___ Given entries ___

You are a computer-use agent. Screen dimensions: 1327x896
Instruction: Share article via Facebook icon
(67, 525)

___
___ Given entries ___

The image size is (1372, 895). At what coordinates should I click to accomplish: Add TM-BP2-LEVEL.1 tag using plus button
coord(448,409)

___
___ Given entries ___

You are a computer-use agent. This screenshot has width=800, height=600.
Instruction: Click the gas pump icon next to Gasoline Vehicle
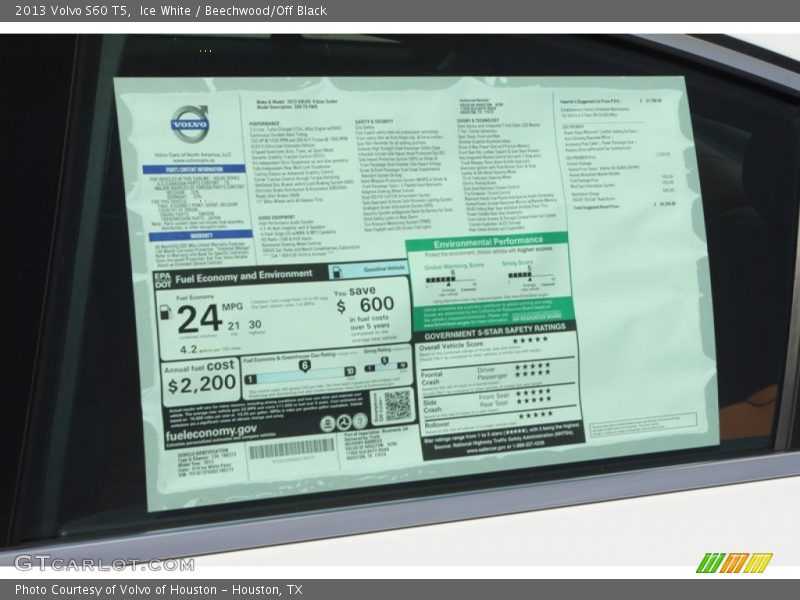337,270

___

> _What the task asks_
Each line of the records with the word "agent" in it is to be copied.

> _Answer section_
You are a computer-use agent. Screen dimensions: 1327x896
You are a computer-use agent. This screenshot has width=800, height=600.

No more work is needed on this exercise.